Arnaud Jacob: “For Blitz we actually have two plans. The first one is going really big in eSports with offline events. The first one happened last November with the Twister Cup, which was happening along the Challenger Rumble [a PC World of Tanks tournament] in New York. It was the first offline eSports finals for Blitz, so that was pretty cool for us. The concept was that we first did some qualifiers online and the best teams from each region were invited to New York to participate. For us it is really something we want to push in 2017, so that is the first part, big offline eSports events.
The other focus is competitive gaming for everyone. That’s what we want to add to the game and it is being progressively implemented in 2017 step by step, we don’t want to rush it. Ultimately the goal is to have tournaments almost all the time, for all players, of all skill levels. So if you want to join the battle and its 1am in the night and you want to play a tournament hopefully we can make that happen. If you want to play a competitive game, even if you don’t have friends online you should be able to. That’s the plan, it will take a while, but that’s where we want to be.”
eSports Pro: You mentioned that you want to do a lot more big offline events for Blitz. Does it being a mobile title present any logistical challenges that you might not face with its PC counterpart, especially when you start to scale up the size of the competitions?
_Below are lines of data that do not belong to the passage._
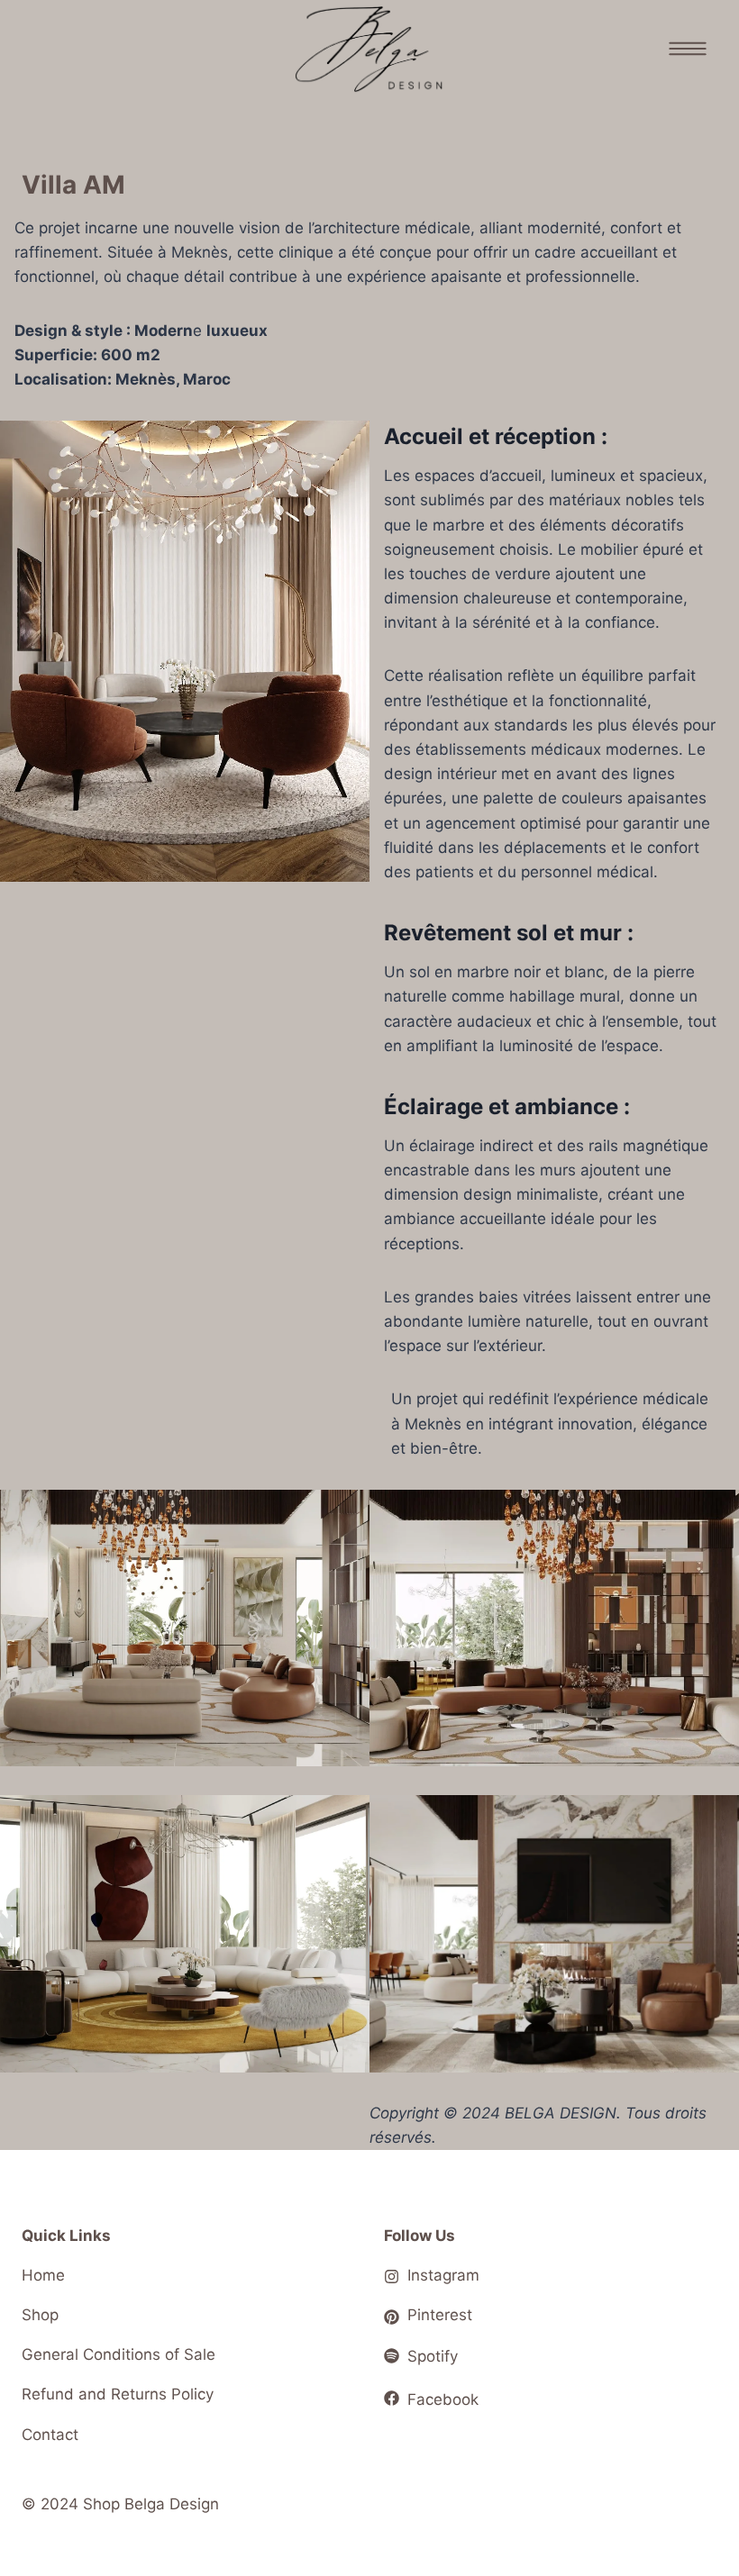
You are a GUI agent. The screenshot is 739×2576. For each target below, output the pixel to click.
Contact (50, 2435)
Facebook (443, 2399)
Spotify (432, 2356)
Jacob: “Actually we ran into some issues in New York. It is true that during the Twister Cup there was some technical hiccups, there was a lot of WiFi issues as it was shared. Things should have been organised better, but we learnt the lesson and all the mistakes we learnt in the Twister Cup, they will be fixed when we do the next event.
To be honest we know that we want to do something with the same scale and coverage as we did with the Twister Cup last year, but we don’t have any exact plans. So when you mentioned how we plan to manage things on the bigger scale, it is not something that we can go into detail about. But it will probably be the case that we expand and if we do we will try to anticipate these issues. We need to avoid having ping issues because of shared WiFi, so we will focus on the technical side and make everything as smooth as possible for the players.”
eSports Pro: Do you think pushing World of Tanks Blitz as an eSport will cannibalize the PC World of Tanks eSports scene?
Jacob: “I do not think that Blitz will have any negative impact on the WoT eSports scene because both games are complimentary. They have players on PC only, we have mobile only and there is a lot that play both. And the games themselves are actually pretty different in terms of rhythm of playing. The game play is even different, these aren’t the same game, they are very different.
Actually something we noticed during the Twister Cup is that you have a different audience. If you look at the teams that were there in New York they were very young players. Most were under 20 and some were minors. To be honest I don’t know the exact ages of all the WoT pros as I am more focused on Blitz, but there is a difference in age. So a big difference is the audience that is involved.”
eSports Pro: Realistically how big do you think World of Tanks Blitz eSports can be?
Jacob: “I think it would be over ambitious to say it can beat League of Legends or something like that. We plan to make it bigger, we plan to at least become really huge in the mobile eSports scene, like some other games have done. We need to work on competing with them first.”